* [AUFGABE 1] Übertragen Sie aus dem Text über die Bourse de Commerce den Abschnitt von „Das architektonische Herzstück“ bis „nichts Brauchbares zurück.“ wortgetreu.
* [AUFGABE 2] Führen Sie den Text über die Bourse de Commerce im Anschluss an seinen letzten Satz weiter.

* [BEREITGESTELLTER TEXT]
::::

Paris zu lieben, dafür gibt es viele gute Gründe. Und einen Neuen noch dazu: die traditionsreiche Bourse de Commerce—immerhin ein imposanter Rundbau aus dem Jahre 1767—hat eine neue Zweckbestimmung erhalten. Sie beherbergt seit wenigen Monaten ein Museum für moderne Kunst, genauer gesagt, die Pinault Collection. Während sich das Äussere des Gebäudes unverändert darbietet, machte die neue Nutzung im Inneren umfangreiche Umbauten erforderlich. Unter der Leitung des japanischen Architekten Tadao Ando wurde der Rundbau im Inneren durch eine zweite Rundung aus Beton ergänzt, die im Abstand weniger Meter parallel zu der runden Aussenmauer verläuft. Auf diese Weise entstehen zwei ineinander verlaufende ,sich nicht berührende Kreise. Zwischen den beiden Mauern entstehen fast dunkele Räume, die in Kauf genommen werden. Die innere Rundungsmauer endet der Höhe nach so, dass dem Besucher der Blick auf das alte Deckengewölbe der Bourse möglich bleibt. Seine künstlerische Ausmalung ist ein Höhepunkt des Besuchs.
Das architektonische Herzstück bleibt indessen der Innenraum, der von der neuen Innenmauer umgeben wird. Er ist das „museale Zentrum“ des Gebäudes, in dem derzeit Installationen des gebürtigen schweizer Künstlers Urs Fischer gezeigt werden. Seine Thematik ist die Vergänglichkeit. Alle seine Figuren, die in den unterschiedlichsten Positionen und Grössen gezeigt werden, bestehen aus Wachs, das an verschiedenen Stellen angezündet wird und langsam niederbrennt. Übrig bleiben skurril anmutende Restfiguren und weite Flächen von verlaufenem getrocknetem Wachs. Die Vergänglichkeit lässt nichts Brauchbares zurück.

::::

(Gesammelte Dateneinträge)
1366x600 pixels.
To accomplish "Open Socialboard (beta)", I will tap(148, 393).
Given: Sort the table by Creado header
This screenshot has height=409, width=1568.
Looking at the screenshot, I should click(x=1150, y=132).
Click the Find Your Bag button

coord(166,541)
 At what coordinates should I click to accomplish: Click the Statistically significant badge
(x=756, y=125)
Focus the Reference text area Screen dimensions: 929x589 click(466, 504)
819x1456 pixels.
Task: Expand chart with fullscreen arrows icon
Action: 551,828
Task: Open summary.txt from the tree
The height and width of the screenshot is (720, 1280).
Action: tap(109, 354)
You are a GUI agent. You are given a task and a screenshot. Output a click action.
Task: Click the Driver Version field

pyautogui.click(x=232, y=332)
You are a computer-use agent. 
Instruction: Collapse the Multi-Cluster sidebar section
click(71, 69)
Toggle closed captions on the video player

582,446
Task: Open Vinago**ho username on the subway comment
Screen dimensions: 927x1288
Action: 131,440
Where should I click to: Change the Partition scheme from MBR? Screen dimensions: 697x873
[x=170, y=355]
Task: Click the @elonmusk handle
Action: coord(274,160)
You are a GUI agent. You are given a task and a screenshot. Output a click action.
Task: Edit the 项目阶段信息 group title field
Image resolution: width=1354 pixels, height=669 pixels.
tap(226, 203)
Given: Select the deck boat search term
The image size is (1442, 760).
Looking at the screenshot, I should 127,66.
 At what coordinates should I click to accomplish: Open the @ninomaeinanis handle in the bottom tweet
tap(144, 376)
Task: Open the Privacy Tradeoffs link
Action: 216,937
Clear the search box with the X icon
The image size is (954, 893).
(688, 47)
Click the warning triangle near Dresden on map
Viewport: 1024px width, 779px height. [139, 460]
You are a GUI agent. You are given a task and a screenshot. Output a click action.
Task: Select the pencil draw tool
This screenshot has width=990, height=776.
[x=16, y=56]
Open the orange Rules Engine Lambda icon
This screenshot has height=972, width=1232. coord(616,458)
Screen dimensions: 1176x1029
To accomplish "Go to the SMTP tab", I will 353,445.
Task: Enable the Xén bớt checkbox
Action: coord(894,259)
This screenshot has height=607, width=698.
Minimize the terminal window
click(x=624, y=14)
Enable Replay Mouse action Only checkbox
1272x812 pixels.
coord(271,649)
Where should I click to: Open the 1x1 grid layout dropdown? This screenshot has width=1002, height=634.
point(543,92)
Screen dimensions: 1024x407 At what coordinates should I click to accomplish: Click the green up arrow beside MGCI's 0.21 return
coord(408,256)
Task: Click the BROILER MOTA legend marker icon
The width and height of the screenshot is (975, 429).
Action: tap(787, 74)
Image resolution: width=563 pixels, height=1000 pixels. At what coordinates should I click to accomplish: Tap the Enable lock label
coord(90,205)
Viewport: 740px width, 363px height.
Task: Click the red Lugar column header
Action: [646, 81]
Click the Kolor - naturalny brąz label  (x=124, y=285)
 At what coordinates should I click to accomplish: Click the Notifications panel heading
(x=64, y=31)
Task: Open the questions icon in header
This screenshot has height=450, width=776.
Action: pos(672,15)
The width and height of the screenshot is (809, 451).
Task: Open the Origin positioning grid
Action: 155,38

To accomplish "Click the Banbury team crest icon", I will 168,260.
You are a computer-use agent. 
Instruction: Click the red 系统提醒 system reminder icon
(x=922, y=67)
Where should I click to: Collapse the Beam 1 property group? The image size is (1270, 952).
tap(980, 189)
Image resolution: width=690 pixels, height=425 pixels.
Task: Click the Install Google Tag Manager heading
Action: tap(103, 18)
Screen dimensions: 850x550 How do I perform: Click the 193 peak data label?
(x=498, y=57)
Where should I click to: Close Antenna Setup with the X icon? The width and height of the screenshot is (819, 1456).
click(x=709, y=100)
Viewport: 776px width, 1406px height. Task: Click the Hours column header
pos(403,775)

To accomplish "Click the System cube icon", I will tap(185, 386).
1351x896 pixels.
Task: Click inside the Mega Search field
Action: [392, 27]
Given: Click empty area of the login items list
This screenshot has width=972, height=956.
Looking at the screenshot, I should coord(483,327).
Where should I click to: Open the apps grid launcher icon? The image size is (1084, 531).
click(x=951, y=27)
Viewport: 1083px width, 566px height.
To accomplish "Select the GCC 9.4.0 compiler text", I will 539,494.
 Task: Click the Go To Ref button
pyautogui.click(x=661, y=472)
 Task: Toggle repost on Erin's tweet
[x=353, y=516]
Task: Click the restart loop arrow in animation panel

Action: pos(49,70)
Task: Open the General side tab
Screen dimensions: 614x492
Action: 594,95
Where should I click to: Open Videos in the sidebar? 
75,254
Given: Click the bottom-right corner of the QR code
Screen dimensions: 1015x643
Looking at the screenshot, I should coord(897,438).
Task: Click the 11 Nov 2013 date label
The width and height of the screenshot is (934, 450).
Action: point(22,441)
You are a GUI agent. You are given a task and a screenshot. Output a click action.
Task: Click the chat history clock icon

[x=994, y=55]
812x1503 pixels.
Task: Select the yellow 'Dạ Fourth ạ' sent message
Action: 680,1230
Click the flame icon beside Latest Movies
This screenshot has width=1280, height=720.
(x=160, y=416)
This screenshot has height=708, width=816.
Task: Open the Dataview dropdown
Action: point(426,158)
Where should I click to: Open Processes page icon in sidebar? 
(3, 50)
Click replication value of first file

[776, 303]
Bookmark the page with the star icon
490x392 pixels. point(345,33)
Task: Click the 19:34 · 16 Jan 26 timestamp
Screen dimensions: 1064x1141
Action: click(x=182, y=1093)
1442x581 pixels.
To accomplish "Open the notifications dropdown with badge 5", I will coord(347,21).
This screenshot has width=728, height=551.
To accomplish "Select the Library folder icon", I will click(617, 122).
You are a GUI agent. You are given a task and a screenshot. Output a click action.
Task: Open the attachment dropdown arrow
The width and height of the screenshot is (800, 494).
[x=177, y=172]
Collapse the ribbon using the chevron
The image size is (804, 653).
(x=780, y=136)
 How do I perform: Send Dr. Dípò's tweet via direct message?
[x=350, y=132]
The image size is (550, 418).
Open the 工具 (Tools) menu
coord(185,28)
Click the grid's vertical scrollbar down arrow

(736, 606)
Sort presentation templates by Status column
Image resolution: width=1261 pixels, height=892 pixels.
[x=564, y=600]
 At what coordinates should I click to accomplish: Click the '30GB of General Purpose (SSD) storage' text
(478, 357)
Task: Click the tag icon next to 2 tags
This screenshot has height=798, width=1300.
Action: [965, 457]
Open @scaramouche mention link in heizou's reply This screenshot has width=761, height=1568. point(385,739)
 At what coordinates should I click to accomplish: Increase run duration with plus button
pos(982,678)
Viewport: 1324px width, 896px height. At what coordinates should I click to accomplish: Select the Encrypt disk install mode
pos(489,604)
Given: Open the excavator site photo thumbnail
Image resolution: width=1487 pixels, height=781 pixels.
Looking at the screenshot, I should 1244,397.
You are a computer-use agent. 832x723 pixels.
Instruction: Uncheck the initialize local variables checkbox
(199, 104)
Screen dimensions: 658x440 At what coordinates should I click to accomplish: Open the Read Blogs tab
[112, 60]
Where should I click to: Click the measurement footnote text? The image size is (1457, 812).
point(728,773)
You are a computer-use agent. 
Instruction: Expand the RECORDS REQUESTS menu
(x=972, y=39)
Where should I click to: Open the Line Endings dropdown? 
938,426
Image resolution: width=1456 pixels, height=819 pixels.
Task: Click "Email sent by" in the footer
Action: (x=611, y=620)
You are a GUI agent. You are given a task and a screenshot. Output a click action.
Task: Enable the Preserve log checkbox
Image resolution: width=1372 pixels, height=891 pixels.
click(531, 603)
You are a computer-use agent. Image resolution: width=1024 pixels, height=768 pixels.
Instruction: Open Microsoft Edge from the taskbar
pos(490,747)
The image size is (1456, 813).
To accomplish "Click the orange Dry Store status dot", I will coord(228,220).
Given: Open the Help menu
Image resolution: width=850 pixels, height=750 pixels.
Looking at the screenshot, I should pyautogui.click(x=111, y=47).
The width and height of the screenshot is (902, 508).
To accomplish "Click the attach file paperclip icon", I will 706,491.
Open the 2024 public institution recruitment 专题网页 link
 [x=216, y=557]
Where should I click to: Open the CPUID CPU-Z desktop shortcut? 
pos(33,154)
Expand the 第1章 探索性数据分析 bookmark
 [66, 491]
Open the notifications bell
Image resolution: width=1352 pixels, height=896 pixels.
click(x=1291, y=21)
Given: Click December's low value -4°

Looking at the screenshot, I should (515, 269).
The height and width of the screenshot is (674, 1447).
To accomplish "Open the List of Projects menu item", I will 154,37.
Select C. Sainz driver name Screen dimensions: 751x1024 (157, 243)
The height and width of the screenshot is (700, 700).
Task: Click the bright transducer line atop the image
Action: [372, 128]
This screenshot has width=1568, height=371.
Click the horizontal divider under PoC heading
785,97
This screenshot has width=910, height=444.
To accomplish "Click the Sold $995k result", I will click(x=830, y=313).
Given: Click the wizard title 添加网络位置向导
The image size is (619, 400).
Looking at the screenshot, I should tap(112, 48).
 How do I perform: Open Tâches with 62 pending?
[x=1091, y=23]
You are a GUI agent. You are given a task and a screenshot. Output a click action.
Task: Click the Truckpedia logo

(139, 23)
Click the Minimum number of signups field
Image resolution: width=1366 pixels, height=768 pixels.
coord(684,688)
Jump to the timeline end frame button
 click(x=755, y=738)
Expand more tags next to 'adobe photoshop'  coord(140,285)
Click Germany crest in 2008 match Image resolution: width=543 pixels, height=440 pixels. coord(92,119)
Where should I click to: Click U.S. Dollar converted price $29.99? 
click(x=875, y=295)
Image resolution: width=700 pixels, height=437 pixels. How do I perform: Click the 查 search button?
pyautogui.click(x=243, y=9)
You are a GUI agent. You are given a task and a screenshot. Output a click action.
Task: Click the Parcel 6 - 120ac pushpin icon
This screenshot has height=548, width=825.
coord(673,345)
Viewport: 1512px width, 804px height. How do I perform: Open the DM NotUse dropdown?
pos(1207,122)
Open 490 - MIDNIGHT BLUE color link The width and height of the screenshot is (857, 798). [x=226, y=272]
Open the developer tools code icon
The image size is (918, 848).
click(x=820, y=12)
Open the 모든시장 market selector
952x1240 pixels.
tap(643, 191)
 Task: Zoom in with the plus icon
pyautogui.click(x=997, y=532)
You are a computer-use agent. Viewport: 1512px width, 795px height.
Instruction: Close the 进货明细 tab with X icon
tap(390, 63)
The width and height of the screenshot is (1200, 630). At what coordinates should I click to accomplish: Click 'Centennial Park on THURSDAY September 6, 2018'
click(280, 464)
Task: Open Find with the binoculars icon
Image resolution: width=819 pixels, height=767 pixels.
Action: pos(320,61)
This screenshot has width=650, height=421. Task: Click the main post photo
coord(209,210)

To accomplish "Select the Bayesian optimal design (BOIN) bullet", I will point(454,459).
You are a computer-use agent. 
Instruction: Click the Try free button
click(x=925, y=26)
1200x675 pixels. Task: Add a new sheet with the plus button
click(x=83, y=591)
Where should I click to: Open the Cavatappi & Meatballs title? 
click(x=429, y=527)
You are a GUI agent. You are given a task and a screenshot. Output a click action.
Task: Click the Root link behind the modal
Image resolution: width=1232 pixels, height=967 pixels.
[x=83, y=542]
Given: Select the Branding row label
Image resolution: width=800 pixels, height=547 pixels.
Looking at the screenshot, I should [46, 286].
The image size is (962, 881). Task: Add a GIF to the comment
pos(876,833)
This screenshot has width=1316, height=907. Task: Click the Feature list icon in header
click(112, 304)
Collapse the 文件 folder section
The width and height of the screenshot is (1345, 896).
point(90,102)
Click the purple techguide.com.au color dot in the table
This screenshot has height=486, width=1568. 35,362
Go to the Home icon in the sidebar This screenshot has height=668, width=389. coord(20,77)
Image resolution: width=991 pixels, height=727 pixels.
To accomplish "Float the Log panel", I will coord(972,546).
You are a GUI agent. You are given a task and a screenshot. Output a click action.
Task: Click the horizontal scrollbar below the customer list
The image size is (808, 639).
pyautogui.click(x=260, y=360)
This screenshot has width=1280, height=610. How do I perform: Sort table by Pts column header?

::::

* [ANTWORT 1]
Das architektonische Herzstück bleibt indessen der Innenraum, der von der neuen Innenmauer umgeben wird. Er ist das „museale Zentrum“ des Gebäudes, in dem derzeit Installationen des gebürtigen schweizer Künstlers Urs Fischer gezeigt werden. Seine Thematik ist die Vergänglichkeit. Alle seine Figuren, die in den unterschiedlichsten Positionen und Grössen gezeigt werden, bestehen aus Wachs, das an verschiedenen Stellen angezündet wird und langsam niederbrennt. Übrig bleiben skurril anmutende Restfiguren und weite Flächen von verlaufenem getrocknetem Wachs. Die Vergänglichkeit lässt nichts Brauchbares zurück.

* [ANTWORT 2]
Wer glaubt ,mit der Rotonde den künstlerischen Schwerpunkt der Collection gesehen zu haben, verkennt den Inhalt der Bourse und ihrer Collection. Denn die Räume der Gallerieen 2 bis 7 bieten eine ungewöhnliche Fülle an gesammelter Kunst. Dabei mag man zwei Hauptkriterien der Sammlung feststellen können: Zum Einen eine grosse Anzahl junger—und unbekannter(?)—Künstler mit z.T. sehr eigenwilligen bildlichen Wiedergaben ihrer künstlerischen Aussagen. Zum Anderen fällt der hohe Anteil afrikanisch orientierter Darstellungen auf. Beides gibt der Sammlung einen eigenwilligen Charakter und ist Anlass genug für einen Besuch.